* [DIRECTIVE] Present the items below as a numbered list, skipping any blank lines and leaving out the pictures.

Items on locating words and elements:
========
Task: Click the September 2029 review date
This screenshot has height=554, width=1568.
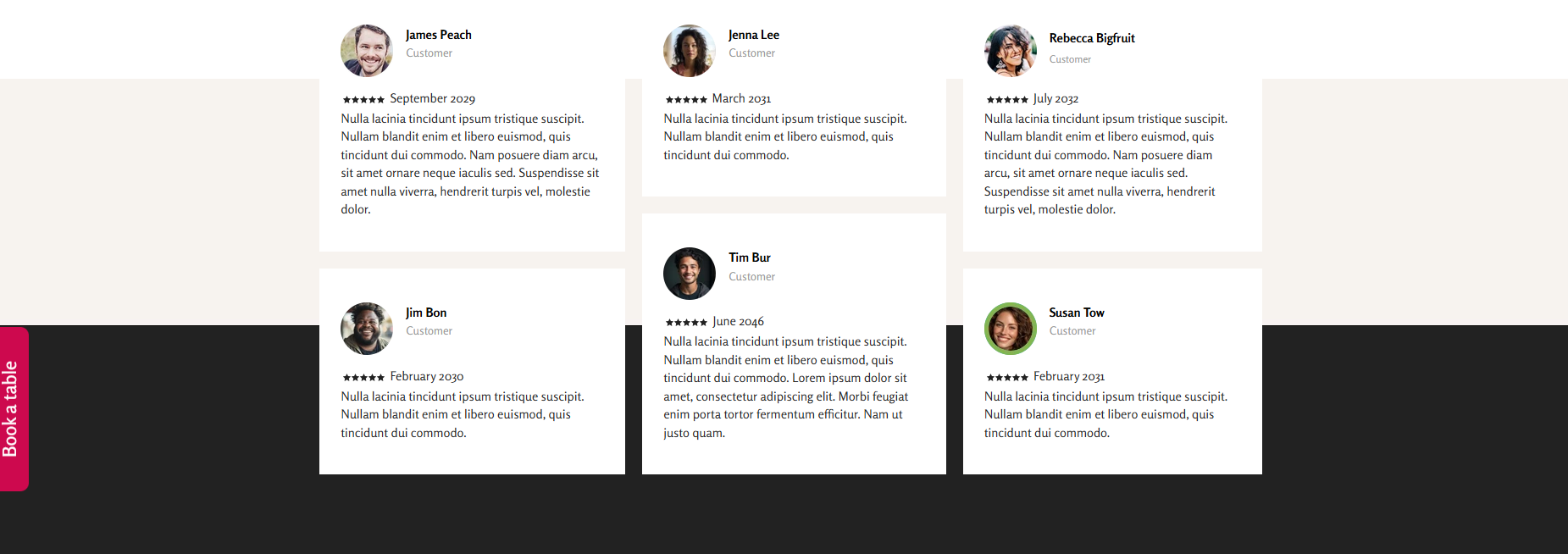Action: [x=433, y=99]
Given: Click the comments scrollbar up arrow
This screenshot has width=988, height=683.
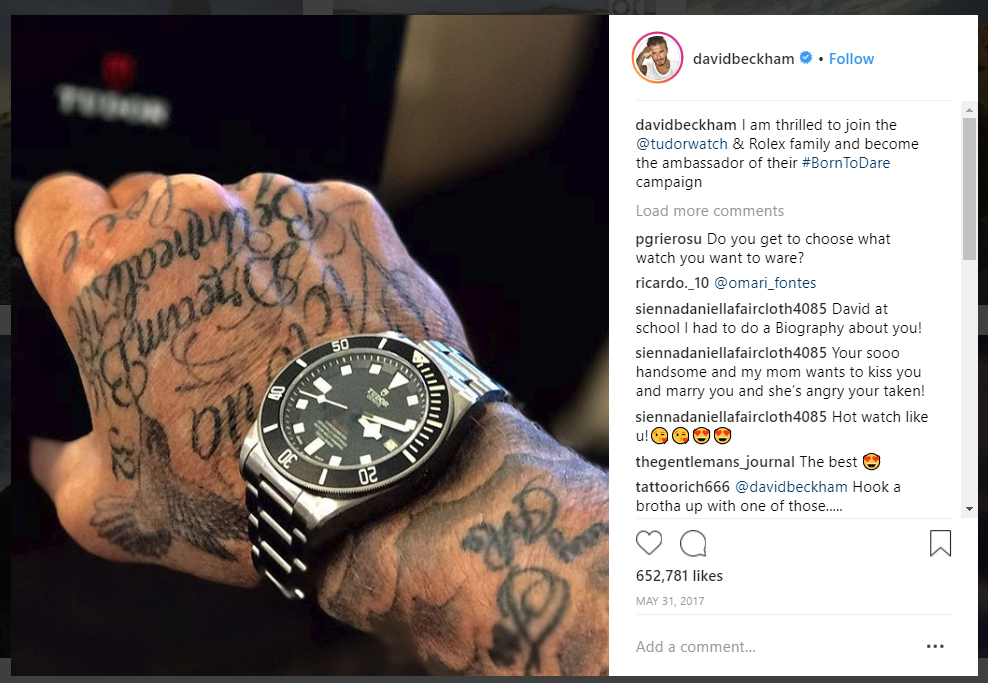Looking at the screenshot, I should point(969,110).
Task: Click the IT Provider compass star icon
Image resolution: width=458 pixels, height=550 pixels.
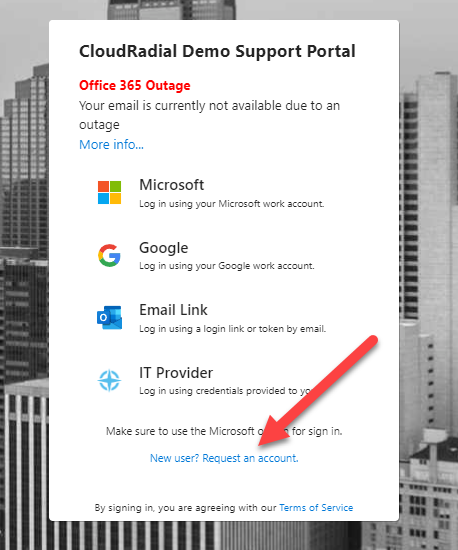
========
* [RESPONSE TO THIS TASK]
1. Task: Click the September 2029 review date
2. This screenshot has height=554, width=1568.
3. Action: [x=433, y=99]
4. Given: Click the comments scrollbar up arrow
5. This screenshot has width=988, height=683.
6. Looking at the screenshot, I should point(969,110).
7. Task: Click the IT Provider compass star icon
8. Image resolution: width=458 pixels, height=550 pixels.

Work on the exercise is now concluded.